Given the venue's status as a two-time Star Wine List number-one and its position as a reference point in Sydney's wine-bar conversation, Monopole draws a consistent following that fills peak sessions reliably. Booking ahead rather than attempting a walk-in during prime evening service is the sensible approach, particularly for mid-week dinner, when the post-work CBD crowd and destination diners converge. Lunch sessions may offer a more relaxed pace. The address , 16/20 Curtin Place, Sydney CBD , is accessible from both Wynyard and Martin Place stations. For a broader picture of Sydney's hotel options nearby, see our full Sydney hotels guide; for the bar scene that complements Monopole's wine focus, our full Sydney bars guide covers the relevant territory. Those interested in the wine side of New South Wales and beyond can also browse our full Sydney wineries guide and our full Sydney experiences guide.

For those building a longer Australian itinerary around serious food and wine, the comparison set broadens quickly. Brae in Birregurra, Flower Drum in Melbourne, Agrarian Kitchen in Hobart, Amaru in Armadale, 400 Gradi in Brunswick East, and Bacchus in Brisbane each represent distinct regional expressions of Australian dining and drinking worth mapping against the Sydney context. Internationally, the wine-focused format has its own reference points: the rigour that defines Le Bernardin in New York City in its category, or the sustained authority of Emeril's in New Orleans, each illustrate how specialist conviction at the leading of a format holds an audience over time.
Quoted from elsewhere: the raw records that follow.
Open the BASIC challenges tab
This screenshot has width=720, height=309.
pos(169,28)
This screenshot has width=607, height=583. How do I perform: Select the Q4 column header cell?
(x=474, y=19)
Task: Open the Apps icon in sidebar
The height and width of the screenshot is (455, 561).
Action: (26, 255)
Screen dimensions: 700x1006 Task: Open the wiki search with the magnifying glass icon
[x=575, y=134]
Frequently Asked Questions

What is Monopole known for?
Monopole is known primarily for its wine program. The 450-bin list earned Star Wine List's leading ranking in Australia in both 2021 and 2022, placing the venue among the country's most seriously curated wine-led restaurants. The European-style format positions wine as the organising principle of the experience, with food designed to accompany the list rather than lead independently of it.
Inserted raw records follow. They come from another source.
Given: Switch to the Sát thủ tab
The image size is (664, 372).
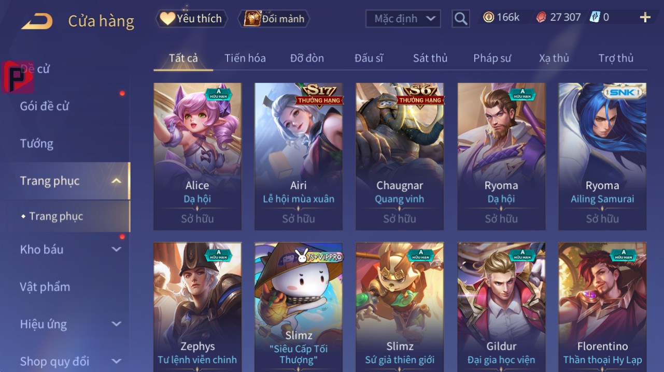Looking at the screenshot, I should (x=430, y=58).
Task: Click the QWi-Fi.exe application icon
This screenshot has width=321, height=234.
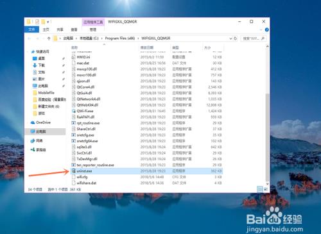Action: pos(73,111)
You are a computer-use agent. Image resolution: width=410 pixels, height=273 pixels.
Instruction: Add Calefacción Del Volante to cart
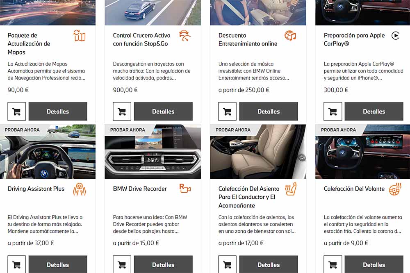[x=333, y=264]
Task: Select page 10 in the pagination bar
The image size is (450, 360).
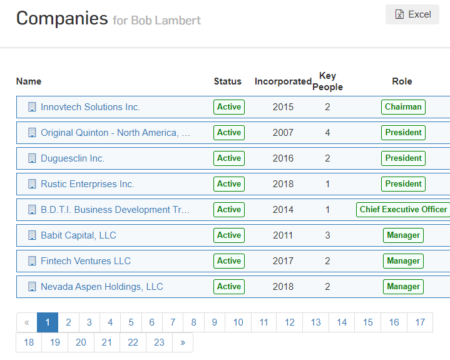Action: tap(238, 322)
What is the leading thing to order at Monopole?
The wine list is the starting point for any visit. With 450 bins and two consecutive national top-ranking awards from Star Wine List, the cellar is the venue's primary credential. The food menu is designed to support extended drinking in the European wine-bar tradition, so pairing selections from the list with whatever the kitchen is offering on the night is the intended approach. Specific current dishes are leading confirmed directly with the venue before visiting.
How far ahead should I plan for Monopole?
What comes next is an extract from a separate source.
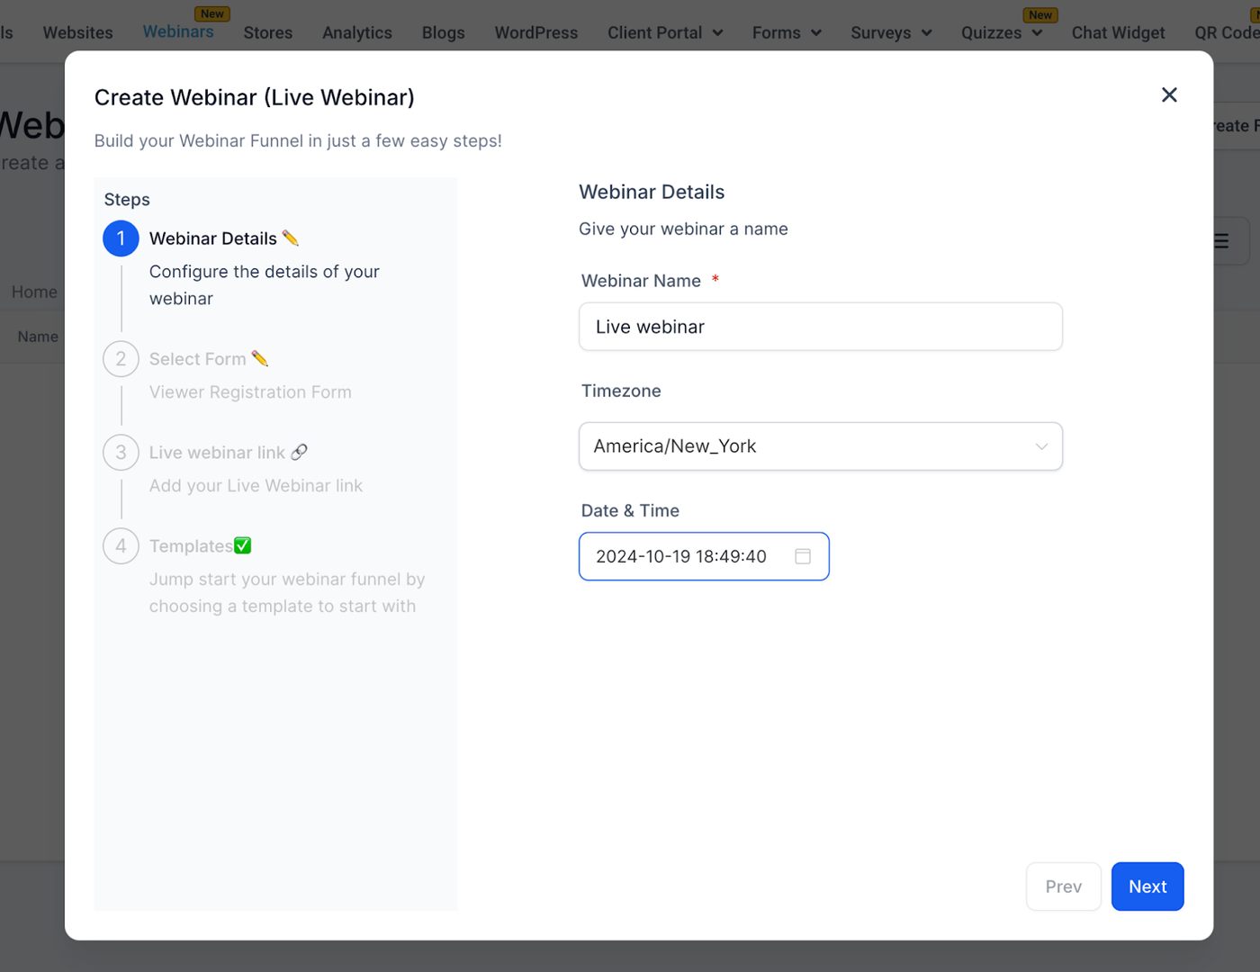Open the Chat Widget tab

1118,33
As a two-time Star Wine List number-one venue in the Sydney CBD, Monopole fills consistently during peak evening service. Booking at least a week ahead for weeknight dinner is a sensible baseline; popular sessions may require more lead time. Lunch tends to offer more flexibility. Contact the venue directly or check current availability through their booking channel for the most accurate picture.
Can Monopole handle vegetarian requests?
European-style wine-bar formats generally offer good flexibility for vegetarian guests, since the food program is typically built around smaller plates, seasonal produce, and accompaniments designed to pace drinking rather than anchor a single protein course. That said, specific dietary requirements are always leading confirmed directly with Monopole before visiting. Sydney's dining scene as a whole handles vegetarian requests with increasing confidence , for a broader overview of options, see our full Sydney restaurants guide.